UnitedHealth Group reported an $872 million impact on its Q1 earnings due to the ransomware attack disrupting the U.S. healthcare system since February.
Despite the $872 million hit on its quarterly $7.9 billion earnings, UnitedHealth says its first quarter revenues grew almost $8 billion year over year to $99.8 billion.
The ransomware attack’s impact includes $593 million in direct cyberattack response costs and $279 million due to business disruptions.
UnitedHealth also said the cyberattack will have a total impact of $0.74 per share in Q1, with full-year 2024 impacts estimated at $1.15 to $1.35 per share.

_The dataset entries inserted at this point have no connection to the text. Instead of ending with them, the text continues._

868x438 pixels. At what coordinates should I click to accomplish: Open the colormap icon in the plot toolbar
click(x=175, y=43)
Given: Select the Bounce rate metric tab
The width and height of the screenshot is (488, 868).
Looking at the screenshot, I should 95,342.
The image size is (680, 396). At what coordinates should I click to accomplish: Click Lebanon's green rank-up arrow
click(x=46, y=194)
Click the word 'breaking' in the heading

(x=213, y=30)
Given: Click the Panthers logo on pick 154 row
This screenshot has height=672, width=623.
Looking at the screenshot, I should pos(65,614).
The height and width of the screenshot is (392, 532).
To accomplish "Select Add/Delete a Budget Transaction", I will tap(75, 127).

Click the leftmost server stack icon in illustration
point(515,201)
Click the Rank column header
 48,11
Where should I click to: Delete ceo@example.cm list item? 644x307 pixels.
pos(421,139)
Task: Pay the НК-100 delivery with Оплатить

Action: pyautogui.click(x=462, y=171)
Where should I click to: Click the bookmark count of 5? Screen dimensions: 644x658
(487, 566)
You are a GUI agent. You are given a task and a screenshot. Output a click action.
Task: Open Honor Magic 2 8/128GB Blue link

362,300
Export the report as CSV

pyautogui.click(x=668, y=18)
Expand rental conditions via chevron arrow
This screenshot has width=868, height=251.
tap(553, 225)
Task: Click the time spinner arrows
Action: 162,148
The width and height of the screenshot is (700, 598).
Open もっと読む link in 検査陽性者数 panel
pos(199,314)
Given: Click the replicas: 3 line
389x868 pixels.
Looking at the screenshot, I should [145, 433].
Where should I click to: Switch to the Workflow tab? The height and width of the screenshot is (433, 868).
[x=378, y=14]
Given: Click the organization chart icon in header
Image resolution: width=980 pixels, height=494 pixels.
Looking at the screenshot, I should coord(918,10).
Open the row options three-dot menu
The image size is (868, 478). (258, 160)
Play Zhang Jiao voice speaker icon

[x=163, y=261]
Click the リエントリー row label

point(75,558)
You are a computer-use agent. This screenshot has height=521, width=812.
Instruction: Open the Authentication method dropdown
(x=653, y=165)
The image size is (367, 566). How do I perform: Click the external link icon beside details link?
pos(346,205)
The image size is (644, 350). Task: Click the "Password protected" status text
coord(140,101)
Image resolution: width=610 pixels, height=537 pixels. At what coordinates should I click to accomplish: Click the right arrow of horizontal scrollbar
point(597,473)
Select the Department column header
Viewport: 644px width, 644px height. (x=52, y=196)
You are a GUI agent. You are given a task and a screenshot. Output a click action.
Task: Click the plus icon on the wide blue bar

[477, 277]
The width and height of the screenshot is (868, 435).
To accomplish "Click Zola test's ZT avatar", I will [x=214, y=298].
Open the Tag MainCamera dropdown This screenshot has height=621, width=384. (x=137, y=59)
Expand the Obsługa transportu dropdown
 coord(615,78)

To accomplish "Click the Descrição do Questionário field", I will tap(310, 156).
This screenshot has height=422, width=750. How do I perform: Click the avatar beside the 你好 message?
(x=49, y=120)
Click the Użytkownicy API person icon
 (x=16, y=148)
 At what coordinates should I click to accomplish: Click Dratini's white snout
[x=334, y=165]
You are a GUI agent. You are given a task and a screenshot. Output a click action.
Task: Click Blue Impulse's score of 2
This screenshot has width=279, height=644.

“Out of prudence, due to the potential for the cyberattack to affect claims receipt timing, the company reflected an additional $800 million of claims reserves,” the company added.
“Cash flows from operations from the first quarter 2024 were $1.1 billion and were affected by approximately $3 billion due to the company’s cyberattack response actions, including funding acceleration to care providers, and were additionally impacted due to the timing of public sector cash receipts.”
Change Healthcare is the biggest payment exchange platform used by doctors, healthcare providers, and over 70,000 pharmacies within the United States healthcare system.
UnitedHealth also has contracts with over 1.6 million health professionals and 8,000 healthcare facilities in all 50 states. Currently, the company is still working on mitigating the cyberattack’s impact on consumers and care providers while expanding financial assistance to affected providers.
Ransomware attack followed by double-extortion
The February breach caused UnitedHealth subsidiary Optum to shut down Change Healthcare systems and services, preventing doctors and healthcare facilities across the U.S. from billing or sending claims to insurance companies.
While first linked by the company to “nation-state” hackers, the attack was later linked to the BlackCat/ALPHV ransomware group who claimed they stole 6 TB of data during the breach,
The ransomware gang shut down its operation and likely pulled an exit scam by stealing a $22 million ransom paid to Notchy, the affiliate who coordinated the attack.
In mid-March, the U.S. Department of Health and Human Services also announced an investigation into whether protected health information was stolen in the Change Healthcare ransomware attack.
UnitedHealth Q1 2024 report comes one day after the RansomHub extortion gang started leaking screenshots of documents allegedly containing patient and corporate data stolen from Change Healthcare’s compromised systems.
This data comes from former ALPHV affiliate Notchy, who has now partnered with RansomHub to extort Change Healthcare again.
The threat actors warned on Monday that Change Healthcare has five days to pay a new ransom to stop the data from being sold to the highest bidder.